** Task to carry out **
Please set down, with no changes, every line of the material below from the one containing "Tap the Facebook" through the end. Skip the pictures.
Segment Open
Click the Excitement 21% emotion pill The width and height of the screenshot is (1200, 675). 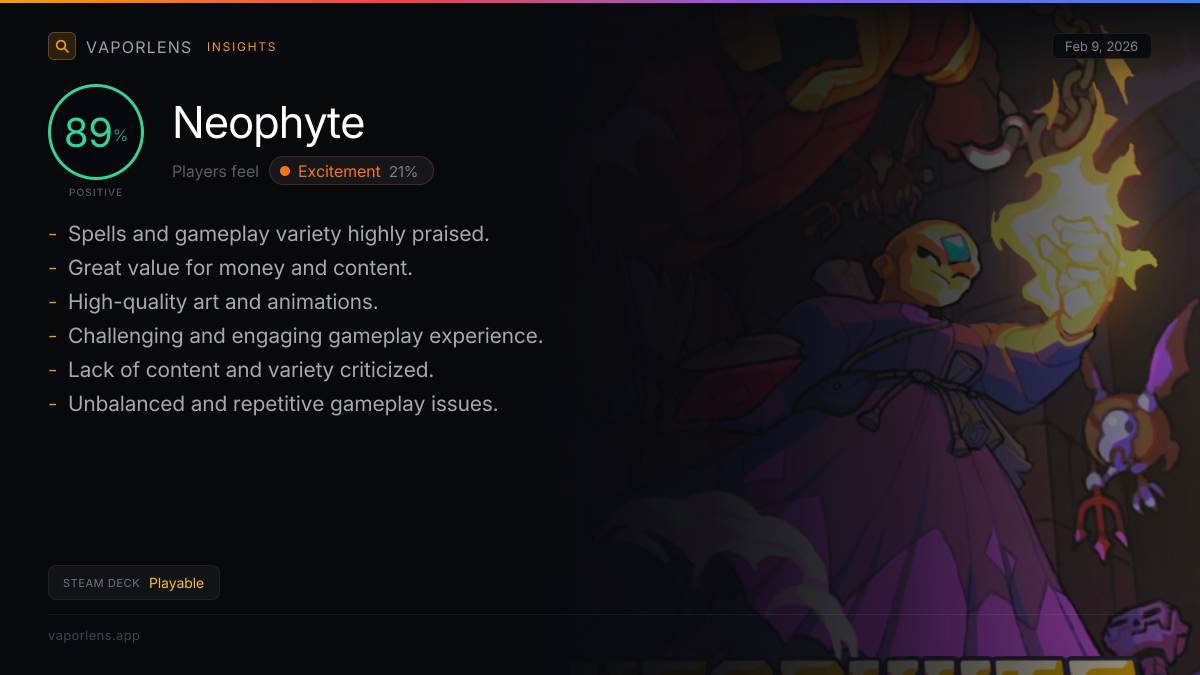point(351,171)
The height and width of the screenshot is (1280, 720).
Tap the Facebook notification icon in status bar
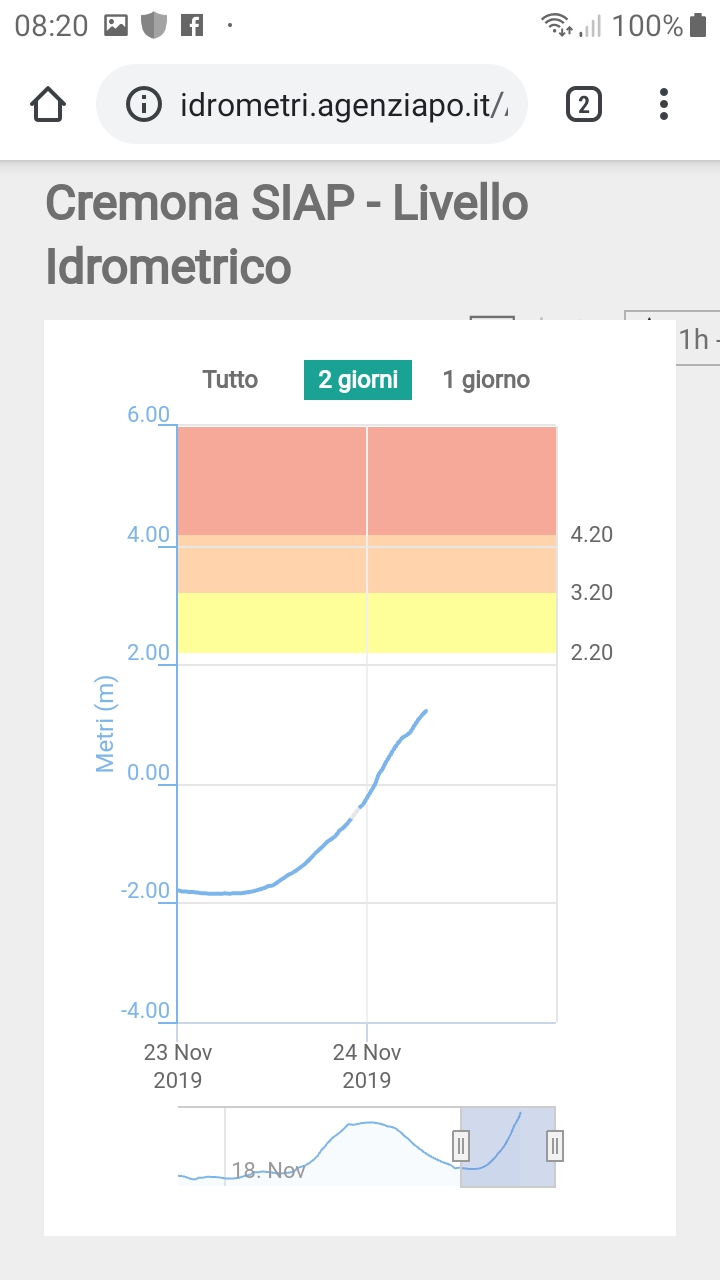coord(191,26)
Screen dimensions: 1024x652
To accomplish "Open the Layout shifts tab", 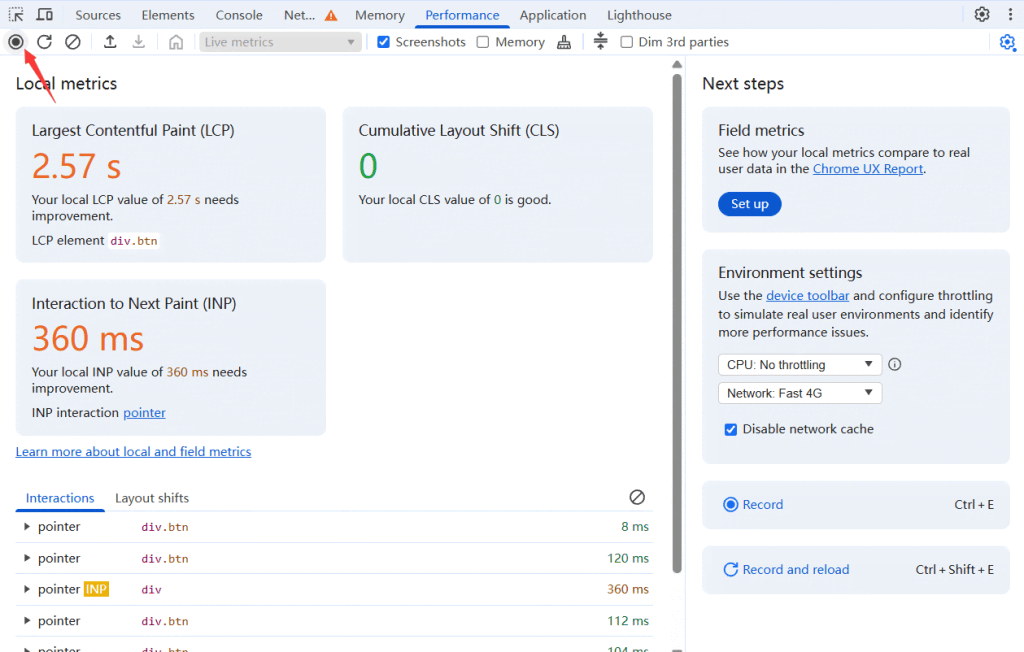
Segment Closed
** Response **
Tap the Facebook notification icon in status bar
coord(191,26)
Screen dimensions: 1024x652
To accomplish "Open the Layout shifts tab", 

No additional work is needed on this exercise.